▶ INPUT DATA:
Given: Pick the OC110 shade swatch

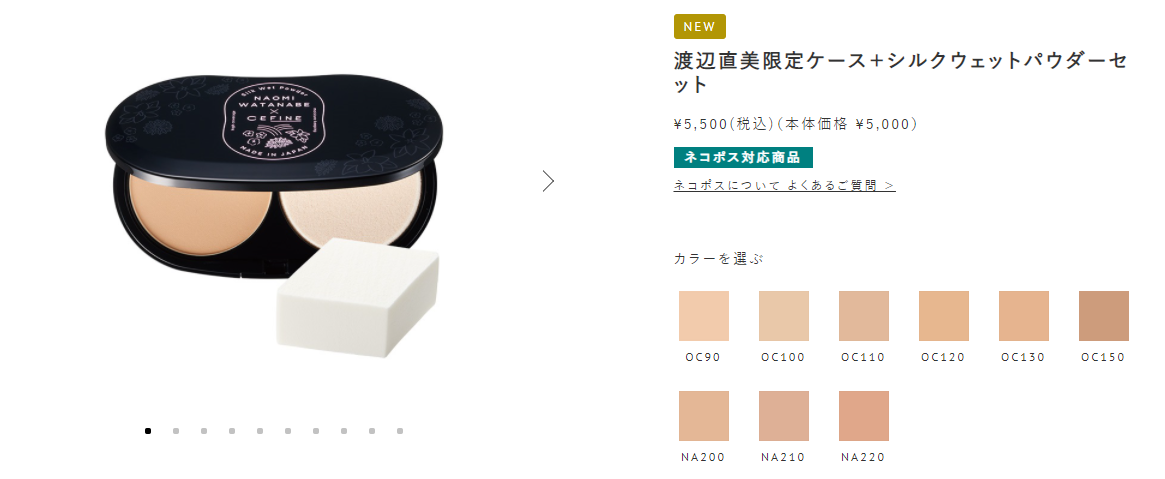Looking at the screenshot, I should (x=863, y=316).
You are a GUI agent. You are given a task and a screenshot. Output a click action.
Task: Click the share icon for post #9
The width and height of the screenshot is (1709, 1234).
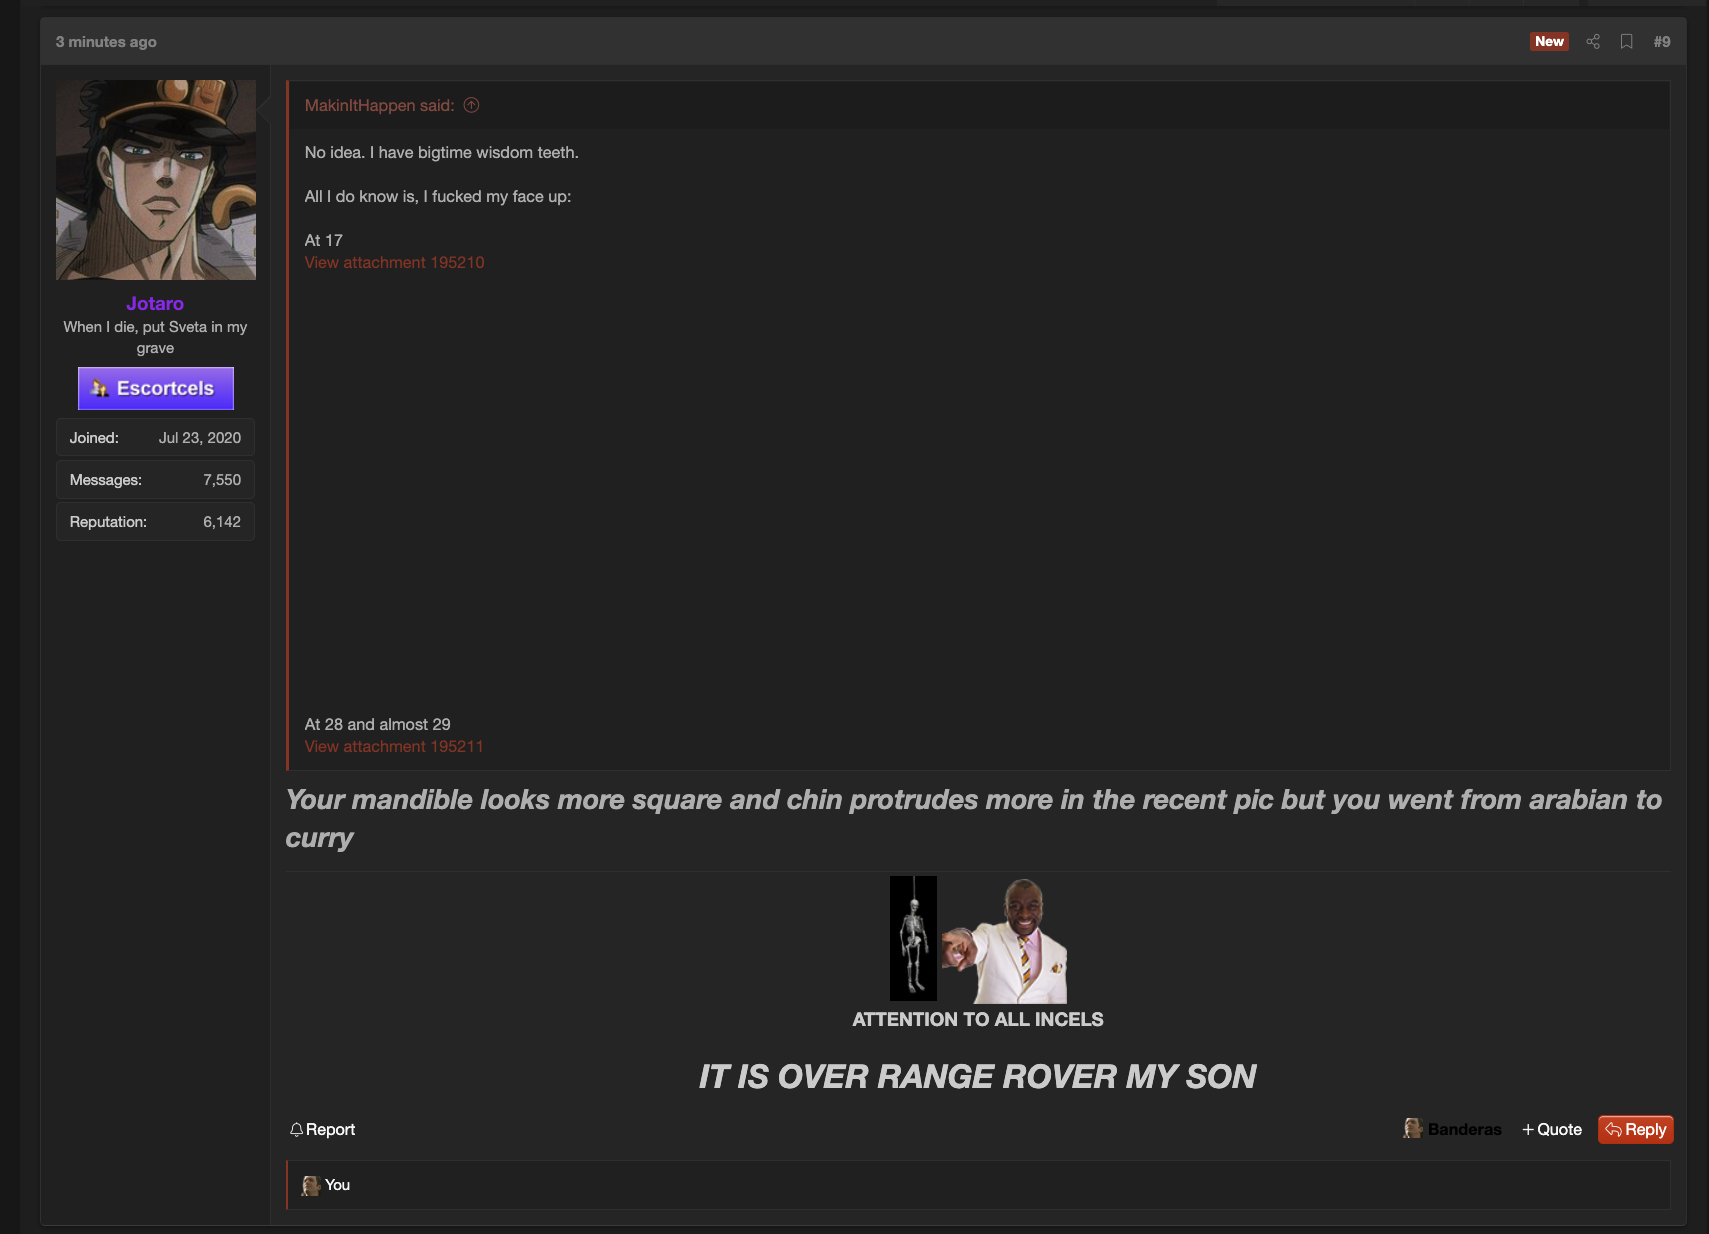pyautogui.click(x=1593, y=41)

---

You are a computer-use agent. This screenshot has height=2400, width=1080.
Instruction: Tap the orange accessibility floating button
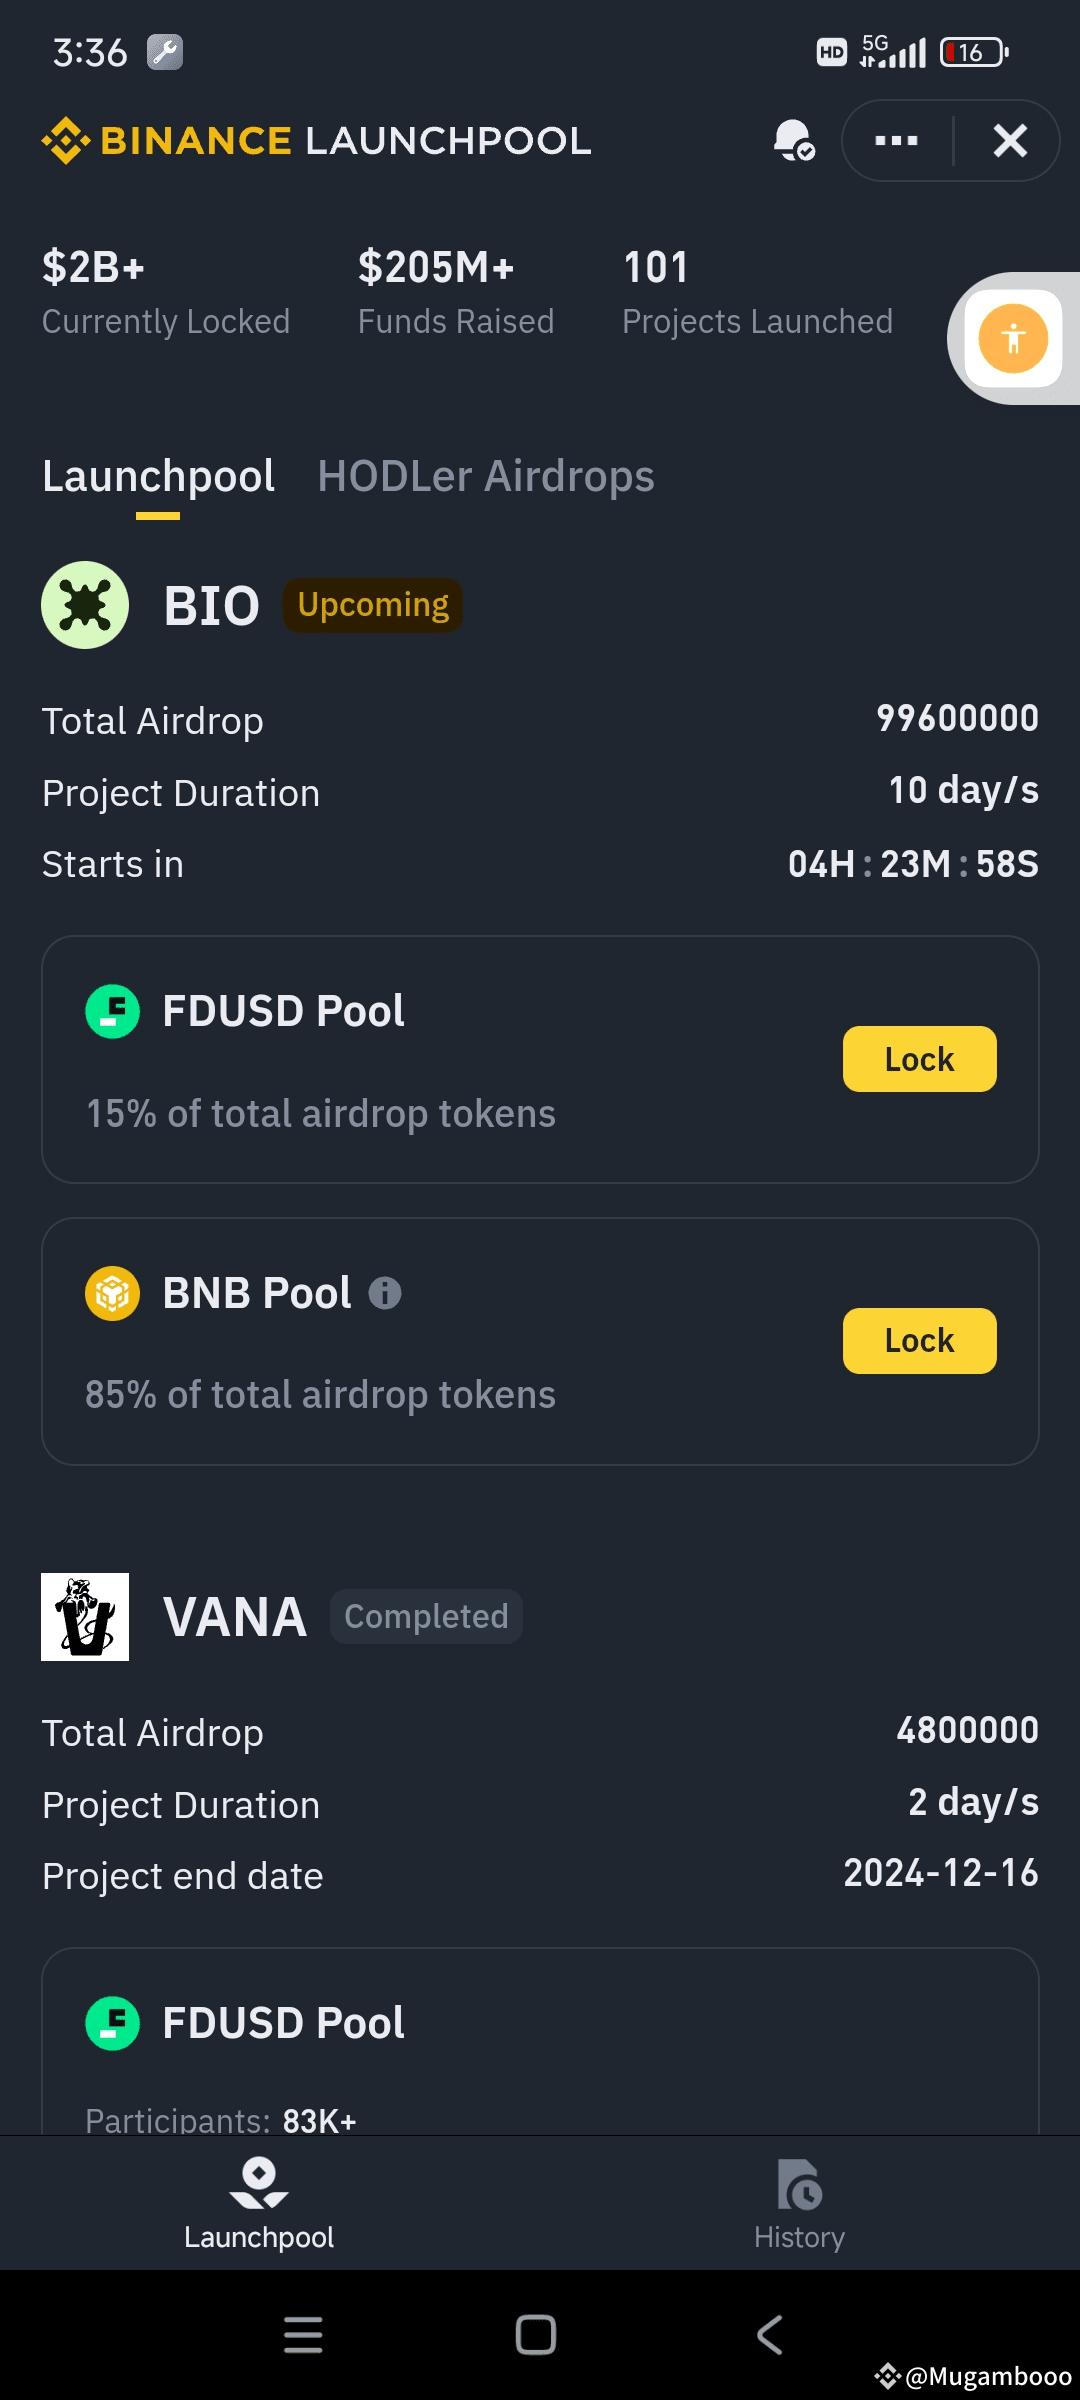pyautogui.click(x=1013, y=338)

▶ INSTRUCTIONS TO FOLLOW: The required output is a copy of each line in the records where the string "agent" occurs.

▶ YOUR RESPONSE:
You are a GUI agent. You are given a task and a screenshot. Output a click action.
You are a computer-use agent. This screenshot has height=2400, width=1080.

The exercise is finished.